= Levi Roach =

Medieval historian

Levi Roach (born 30 June 1985) is an academic, a medievalist and historian of Anglo-Saxon England and Holy Roman Empire (Germany), specialising in kingship, governance, and diplomatic.

As a student he studied at the University of Cambridge and the Ruprecht-Karls-Universität, Heidelberg, completing his PhD at Trinity College, Cambridge in 2011. Between 2011 and 2012 he held a fellowship with St John's College, Cambridge, and subsequently in 2012 became a lecturer at the University of Exeter.
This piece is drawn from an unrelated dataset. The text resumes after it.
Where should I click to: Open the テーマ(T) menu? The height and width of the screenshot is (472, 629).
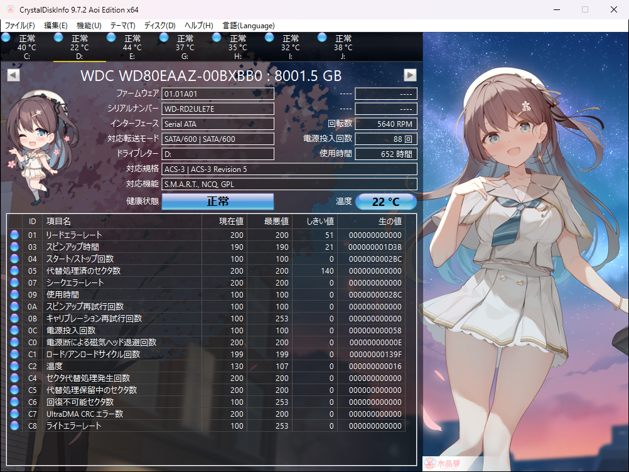click(x=122, y=26)
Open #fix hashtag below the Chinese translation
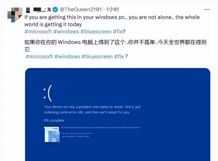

From 2024 he has held a personal chair in Medieval History and Diplomatic.

==Select publications==
- Kingship and Consent in Anglo-Saxon England, 871–978 : Assemblies and the State in the Early Middle Ages (Cambridge: Cambridge University Press, 2013)
- Æthelred the Unready (New Haven: Yale University Press, 2016)
- Forgery and Memory at the End of the First Millennium (Princeton: Princeton University Press, 2021)
- Empires of the Normans : Makers of Europe, Conquerors of Asia (London: John Murray, 2022)

His work on Æthelred the Unready won the Longman-History Today Prize and the Labarge Prize in 2017, the latter representing the "prize for the best book published by a Canadian medievalist" for the relevant year.